» **COMPITO ASSEGNATO**
Ripeta integralmente e senza alcuna modifica l'estratto riportato qui sotto sulla vicenda di Claire Breton.

» **ESTRATTO DELLA PAGINA**
____

Ci è voluto uno psicoterapeuta per Claire Breton, la ventisettenne francese che per un’infinità di tempo, cresciuta con “due mamme”, ha temuto di diventare lesbica come loro. Sulla sua sofferta vicenda ha scritto un libro che è stato tradotto anche in Italia (“ Ho due Mamme” – Crescere in una famiglia diversa) in cui ha riversato tutto il suo disagio.
“Sognavo una vita banale, quella che hanno tutti”. Voleva trovarsi nella “naturale struttura della famiglia quale unione tra un uomo e una donna basata sul matrimonio” ed invece ha avuto una vita, a suo dire, “incasinata”.
“Credevo che mio padre e mia madre mi avessero già esposta alle situazioni più pazzesche e invece no. Questa le batte tutte. Oltre ad essere la figlia di un divorzio, presa tra i fuochi di due genitori pazzi, ecco che vengo cresciuta da una coppia di donne omosessuali. Mia madre è un’omosessuale che per di più mi mente ogni santo giorno, da sempre.”

Nel libro in cui Claire afferma che in Francia si calcola che sarebbero circa centomila i figli che vivono o provengono da un nucleo omoparentale e tuttavia non si sa granché del loro sviluppo, e dei loro traumi, sono narrate anche storie di altri soggetti che si sono trovati nella stessa situazione di Claire, come è scritto anche sul sito www.trovanozze.it. E in tutte queste vicende la Breton, (commento de “Il FOGLIO” di Giuliano Ferrara) “ha cercato un dolore magari nascosto che assomigliasse al suo: l’ha trovato nei silenzi, negli psichiatri, nel desiderio ossessivo di una famiglia normale.

____

» **MATERIALE RACCOLTO**

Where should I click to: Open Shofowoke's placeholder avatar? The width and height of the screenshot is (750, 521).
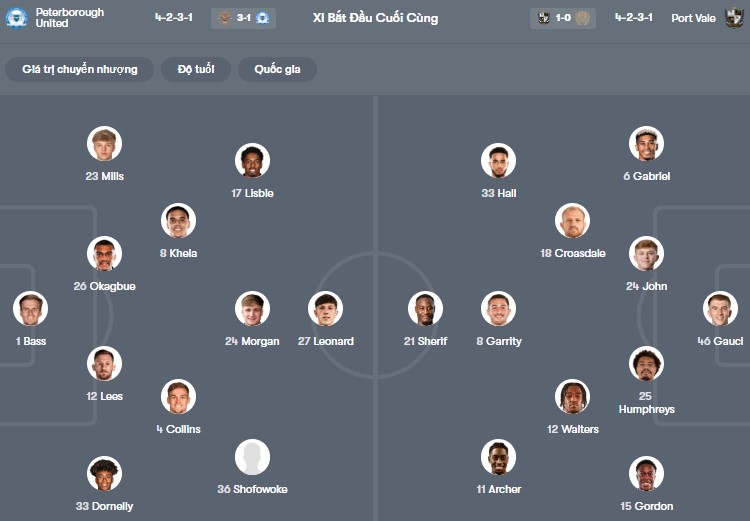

____

» **RISPOSTA CORRETTA**
Ci è voluto uno psicoterapeuta per Claire Breton, la ventisettenne francese che per un’infinità di tempo, cresciuta con “due mamme”, ha temuto di diventare lesbica come loro. Sulla sua sofferta vicenda ha scritto un libro che è stato tradotto anche in Italia (“ Ho due Mamme” – Crescere in una famiglia diversa) in cui ha riversato tutto il suo disagio.
“Sognavo una vita banale, quella che hanno tutti”. Voleva trovarsi nella “naturale struttura della famiglia quale unione tra un uomo e una donna basata sul matrimonio” ed invece ha avuto una vita, a suo dire, “incasinata”.
“Credevo che mio padre e mia madre mi avessero già esposta alle situazioni più pazzesche e invece no. Questa le batte tutte. Oltre ad essere la figlia di un divorzio, presa tra i fuochi di due genitori pazzi, ecco che vengo cresciuta da una coppia di donne omosessuali. Mia madre è un’omosessuale che per di più mi mente ogni santo giorno, da sempre.”

Nel libro in cui Claire afferma che in Francia si calcola che sarebbero circa centomila i figli che vivono o provengono da un nucleo omoparentale e tuttavia non si sa granché del loro sviluppo, e dei loro traumi, sono narrate anche storie di altri soggetti che si sono trovati nella stessa situazione di Claire, come è scritto anche sul sito www.trovanozze.it. E in tutte queste vicende la Breton, (commento de “Il FOGLIO” di Giuliano Ferrara) “ha cercato un dolore magari nascosto che assomigliasse al suo: l’ha trovato nei silenzi, negli psichiatri, nel desiderio ossessivo di una famiglia normale.